Abstract

ABSTRACT Introduction: Residency admission exams, although not intended to evaluate medical training, do so in an indirect way. The evaluation of the quality of the medical residency tests allows, among other things, to re-evaluate the training process itself and the skills expected of the candidates. Objective: To evaluate first phase exam tests of different medical residency programs in the largest Brazilian urban centers. Method: We evaluated 500 questions of residency admission exams in the states of São Paulo, Rio de Janeiro and Minas Gerais. The items were evaluated in terms of their origin, geographical location, area of knowledge, contextualization, context scenarios and complexity by Bloom's taxonomy. Results: Most of the questions presented contextualization (64.4%, n = 322), with predominant scenarios of high complexity and in hospital environment. The predominant taxonomic category was identified as recognition (41.60%, n = 208), the second most frequent was judgment, in 26% of the questions (n = 130), followed by synthesis (15%, n = 75), analysis (7.60%, n = 38), comprehension (6%, n = 30) and application (3.8%, n = 19). Considering the dichotomization between questions of theoretical and clinical reasoning, we found a balance between both (clinical reasoning: 48.9%, n = 243; theoretical reasoning: 51.4%, n = 257). The association of contextualization with clinical reasoning was high, with the relative risk of an item requiring clinical reasoning in the presence of contextualization of 26.31 (CI 11.06 – 62.59).
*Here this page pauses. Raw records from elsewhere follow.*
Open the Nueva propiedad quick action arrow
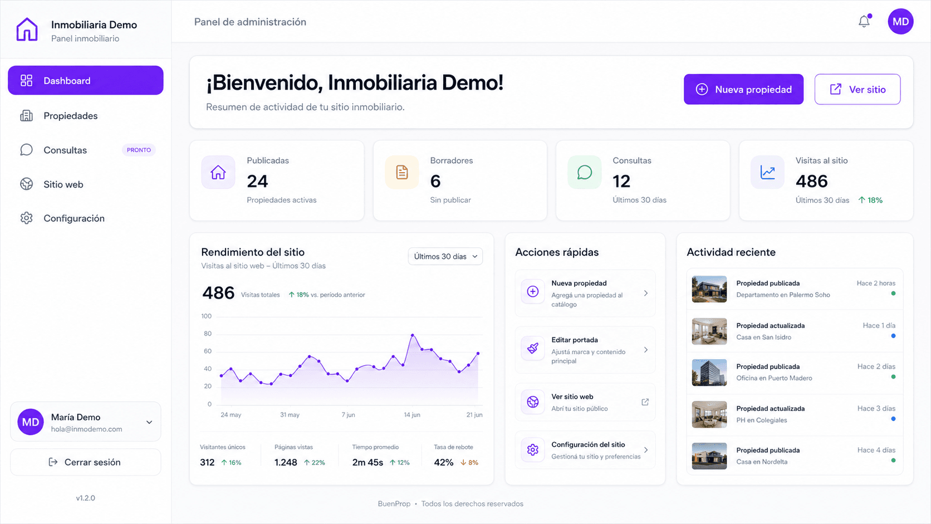The width and height of the screenshot is (931, 524). click(x=646, y=293)
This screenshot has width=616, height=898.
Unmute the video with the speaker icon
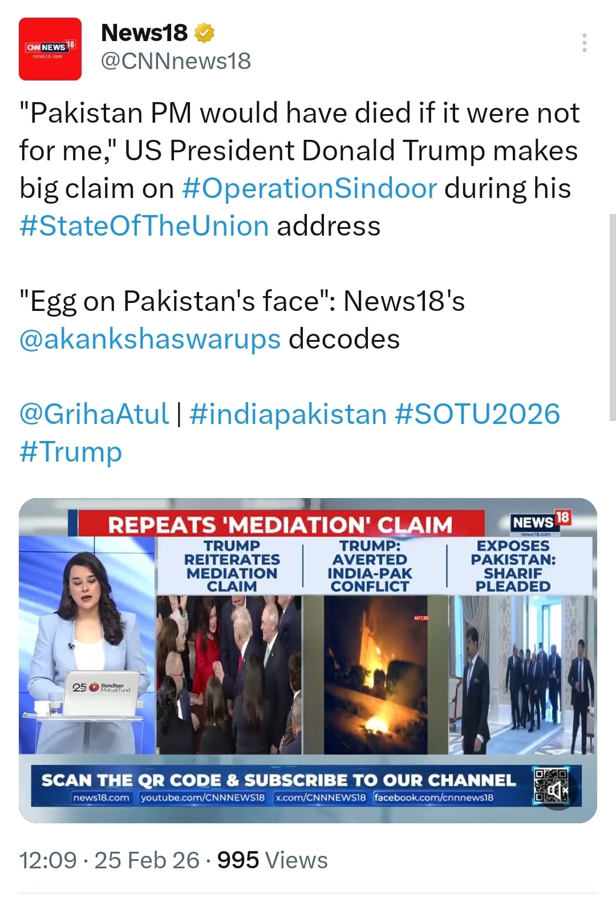pyautogui.click(x=557, y=791)
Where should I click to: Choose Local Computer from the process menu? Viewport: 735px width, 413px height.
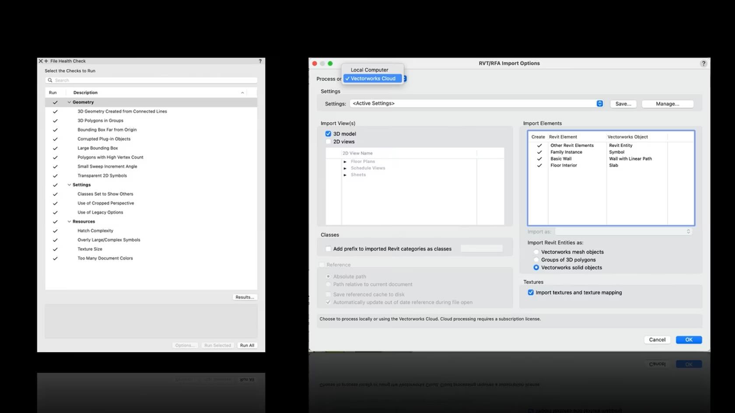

Final considerations: The scenario outlined by the present research demonstrates that the different selective processes for medical residency in Brazil differ greatly in relation to the selection profile, with hospital-centered focus, favoring scenarios of high complexity in a hospital environment. Although much has been done and discussed in order to promote changes in medical education in Brazil, the selection process for Medical Residency still fails to reflect the changes advocated since the end of the last century and consolidated in the public policies of the beginning of this century. If we consider that the selected professionals are likely to remain at that institution after the end of their undergraduate studies, then we can have some understanding of the feedback cycle that is created in the programs.

Highlights

  • Residency admission exams, not intended to evaluate medical training, do so in an indirect way

  • The purpose of this study is to evaluate the first phase questions of different medical residency programs in the largest Brazilian urban centers, aiming to assess their adequacy to the expected competencies of the profession and public health policies

  • In order to consider relevant programs in that region, direct access tests were selected from three states in the Southeast region of Brazil (São Paulo, Rio de Janeiro and Minas Gerais) due to the highly concentrated number of residencies in these areas[19]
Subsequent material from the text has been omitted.